**STORED ROWS**
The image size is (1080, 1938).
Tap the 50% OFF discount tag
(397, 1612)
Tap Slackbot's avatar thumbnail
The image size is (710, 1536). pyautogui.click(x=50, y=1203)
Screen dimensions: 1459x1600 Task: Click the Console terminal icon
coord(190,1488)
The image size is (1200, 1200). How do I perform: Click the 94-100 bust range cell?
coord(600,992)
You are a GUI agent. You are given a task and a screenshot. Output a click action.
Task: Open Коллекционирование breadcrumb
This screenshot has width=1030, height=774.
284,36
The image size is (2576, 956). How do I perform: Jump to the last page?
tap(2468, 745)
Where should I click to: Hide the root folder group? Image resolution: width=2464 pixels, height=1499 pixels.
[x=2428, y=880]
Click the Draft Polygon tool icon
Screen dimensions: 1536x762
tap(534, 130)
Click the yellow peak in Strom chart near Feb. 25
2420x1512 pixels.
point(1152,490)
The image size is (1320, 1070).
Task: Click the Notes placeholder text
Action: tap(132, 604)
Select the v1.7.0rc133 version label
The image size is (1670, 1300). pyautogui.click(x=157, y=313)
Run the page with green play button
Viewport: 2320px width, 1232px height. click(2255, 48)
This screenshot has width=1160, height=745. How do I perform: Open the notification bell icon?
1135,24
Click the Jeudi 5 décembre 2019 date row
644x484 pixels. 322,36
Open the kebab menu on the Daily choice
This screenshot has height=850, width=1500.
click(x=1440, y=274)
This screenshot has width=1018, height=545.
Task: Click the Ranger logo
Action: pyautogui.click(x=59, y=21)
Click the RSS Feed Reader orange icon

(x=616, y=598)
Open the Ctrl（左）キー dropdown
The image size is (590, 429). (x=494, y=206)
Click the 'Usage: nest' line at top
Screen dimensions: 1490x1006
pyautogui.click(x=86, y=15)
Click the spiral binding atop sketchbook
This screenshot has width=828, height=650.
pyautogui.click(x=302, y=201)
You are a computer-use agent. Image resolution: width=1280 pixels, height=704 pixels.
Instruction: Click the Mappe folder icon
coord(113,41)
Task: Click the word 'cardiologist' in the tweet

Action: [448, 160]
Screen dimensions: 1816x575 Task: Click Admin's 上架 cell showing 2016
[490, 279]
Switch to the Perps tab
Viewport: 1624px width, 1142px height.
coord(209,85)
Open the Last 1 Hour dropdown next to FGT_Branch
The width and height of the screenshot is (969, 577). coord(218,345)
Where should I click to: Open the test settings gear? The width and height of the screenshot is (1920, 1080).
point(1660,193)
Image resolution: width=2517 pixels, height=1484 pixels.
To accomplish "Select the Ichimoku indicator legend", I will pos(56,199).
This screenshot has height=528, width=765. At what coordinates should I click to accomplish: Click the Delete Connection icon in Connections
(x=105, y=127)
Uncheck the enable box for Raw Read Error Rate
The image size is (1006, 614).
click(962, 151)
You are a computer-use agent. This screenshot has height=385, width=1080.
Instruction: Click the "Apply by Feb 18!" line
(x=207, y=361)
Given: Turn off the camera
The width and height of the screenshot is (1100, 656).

**YOUR GOAL**
Repeat the stretch of the records from the line containing "Given: Turn off the camera" through the end of the records, reproducing each line verbatim.

**THE ANSWER**
Given: Turn off the camera
The width and height of the screenshot is (1100, 656).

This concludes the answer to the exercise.